A. Midesophageal fourth-chamber view
B. Midesophageal second-chamber view
C. Transgastric midshort axis view
D. Midesophageal third-chamber view
- C. Transgastric mid-papillary (midshort axis) view provides a snapshot of all the different blood vessels supplying the heart
- Disadvantages of high-dose opioid induction include all the following, except
A. Prolonged postoperative respiratory depression
B. High incidence of recall during surgery
C. Possible impairment of immune response
D. Myocardial depression
- D.
○ Pure high-dose opioid anesthesia (e.g., fentanyl 50–100 μg/kg or sufentanil 15–25 μg/kg) has fallen out of vogue in cardiac anesthesia practice.
○ It was useful at a time in anesthesia when the only inhaled agents available produced unacceptable myocardial depression.
○ The main disadvantages of high-dose opioid technique include prolonged postoperative respiratory depression (early extubation is becoming a very common trend in coronary artery bypass grafting surgeries), high incidence of patient awareness/recall, exaggerated hypertensive response to stimulation like sternotomy in a patient with good left-ventricular function, bradycardia, chest-wall rigidity, postoperative ileus, and impaired immunity.
- A 66-year-old male is undergoing coronary artery bypass grafting (CABG). After the chest is opened, a progressive decline in cardiac output is noticed.
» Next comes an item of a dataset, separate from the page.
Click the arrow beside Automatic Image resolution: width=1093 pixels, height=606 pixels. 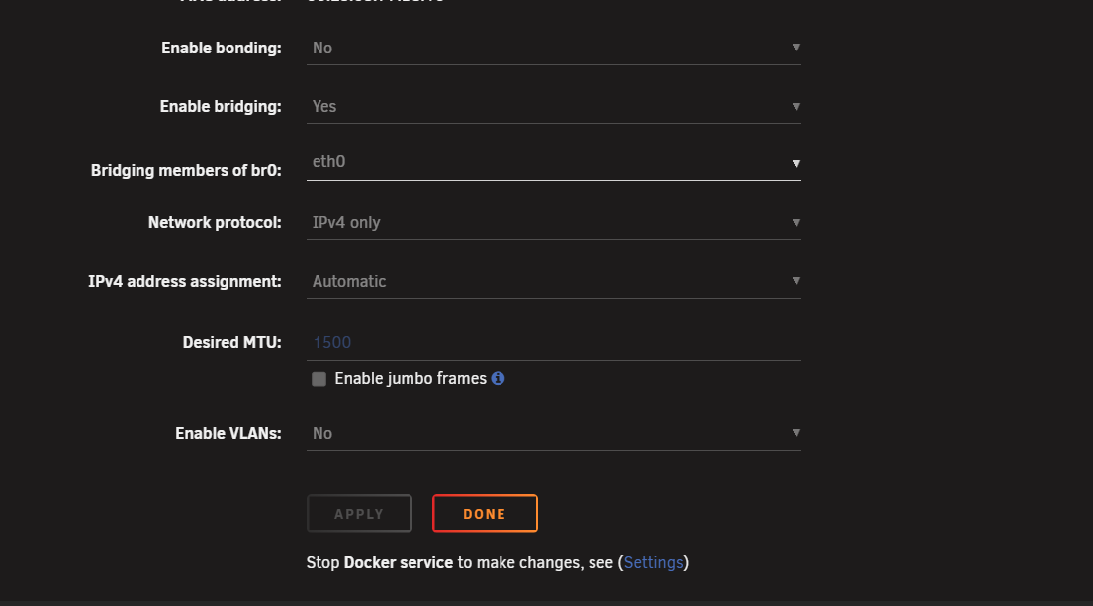[x=796, y=280]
The most accurate statement regarding the change is
A. It is normal in deeply anesthetized patients
B. Intravenous fluid administration will not help correct this change
C. It implies imminent risk of death, and you should ask for blood to be transfused
D. It is caused by surgeon lifting the heart, especially if it is not accompanied by a drop in blood pressure
- A.
○ A progressive decline in cardiac output is sometimes seen after the chest is opened.
○ This is attributed to the loss of negative intrathoracic pressure and decreased preload.
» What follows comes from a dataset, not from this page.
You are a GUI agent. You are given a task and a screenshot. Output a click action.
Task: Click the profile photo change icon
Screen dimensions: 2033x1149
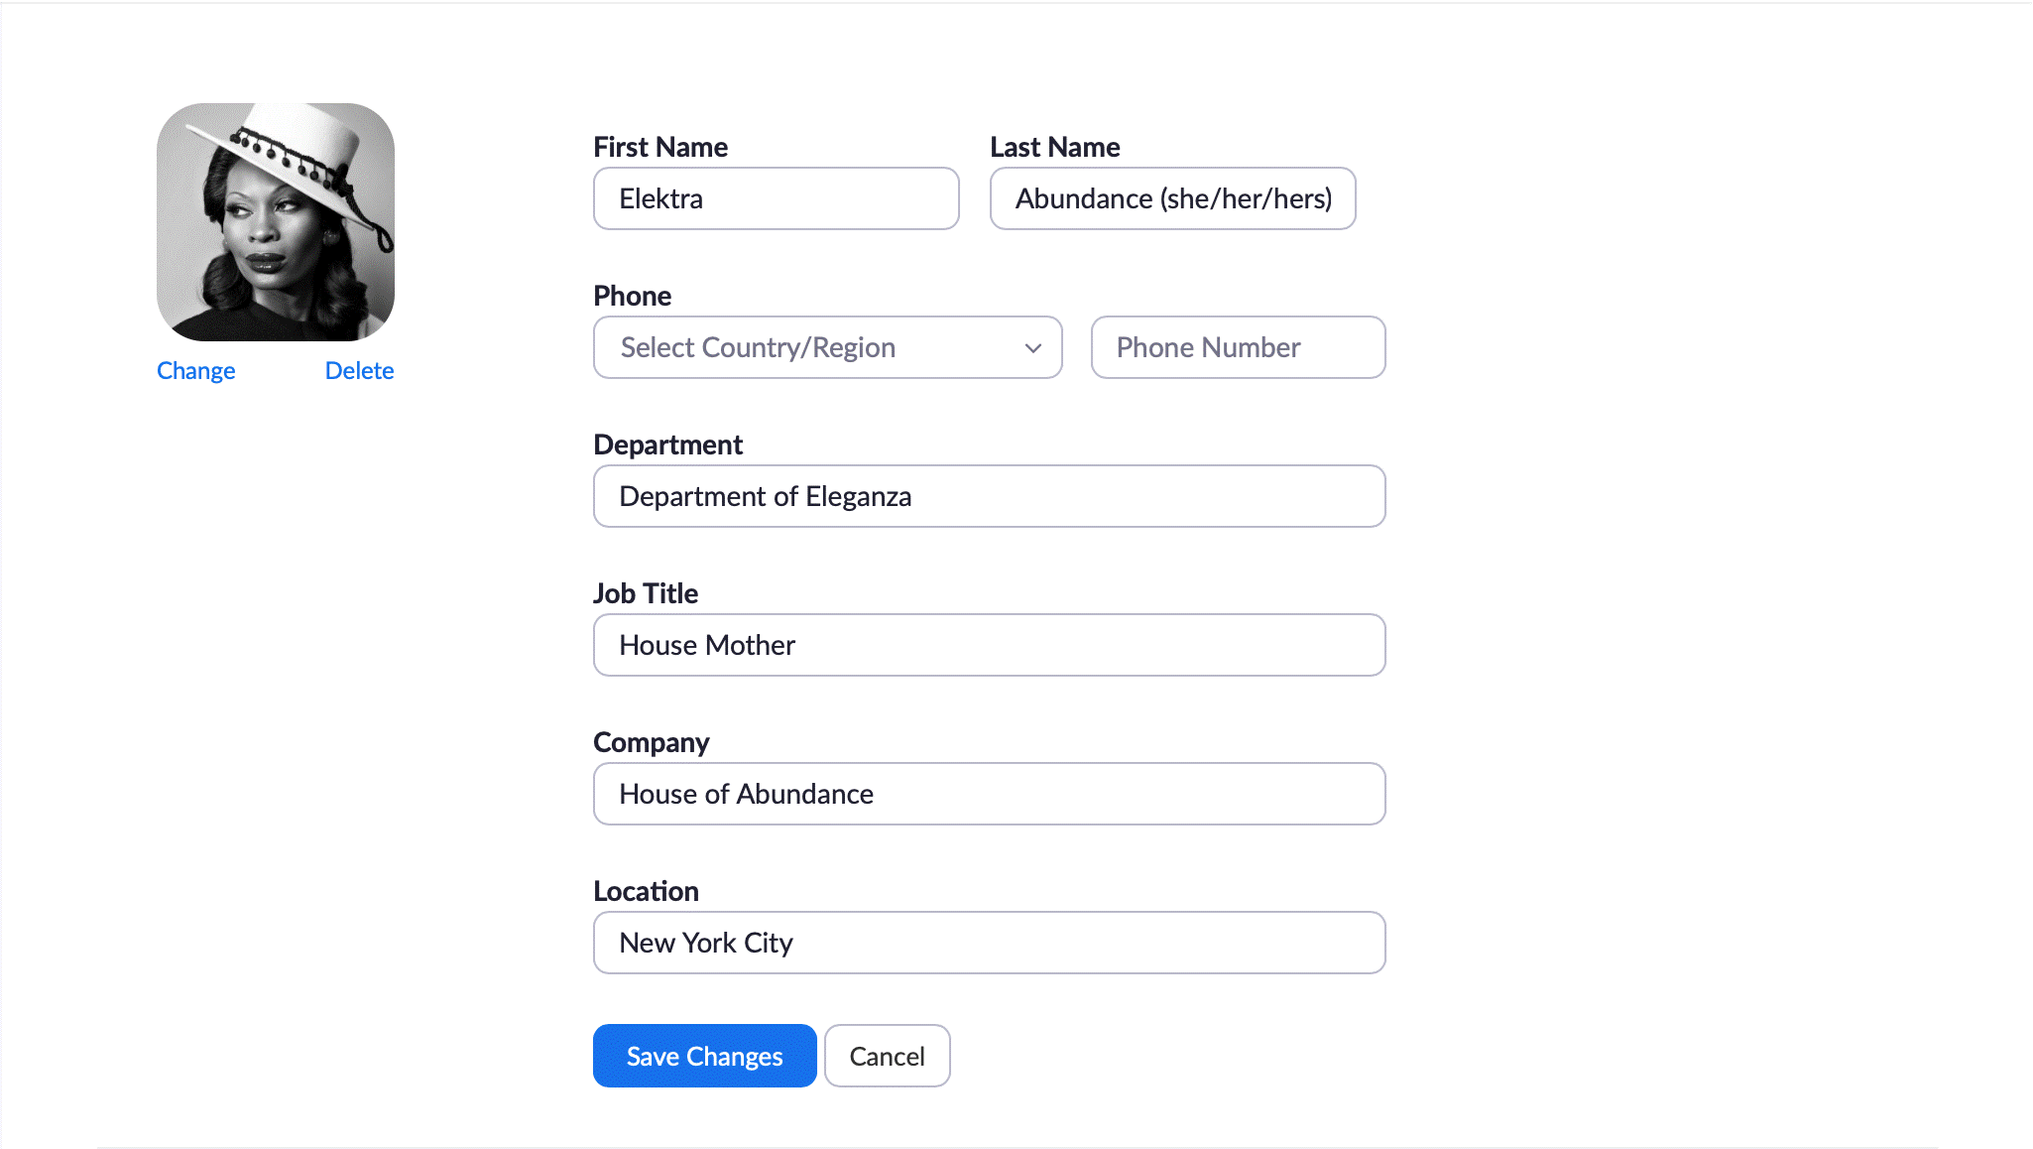194,369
○ Hence a IV fluid bolus may help.
○ Factors potentiating such a response include deep anesthesia and preoperative angiotensin-receptor-blockade use.
○ Another common response seen during sternal retraction and pericardiectomy is bradycardia and hypotension due to exaggerated vagal response.
• This is potentiated by hypoxia, β-blockers, and calcium channel blockers.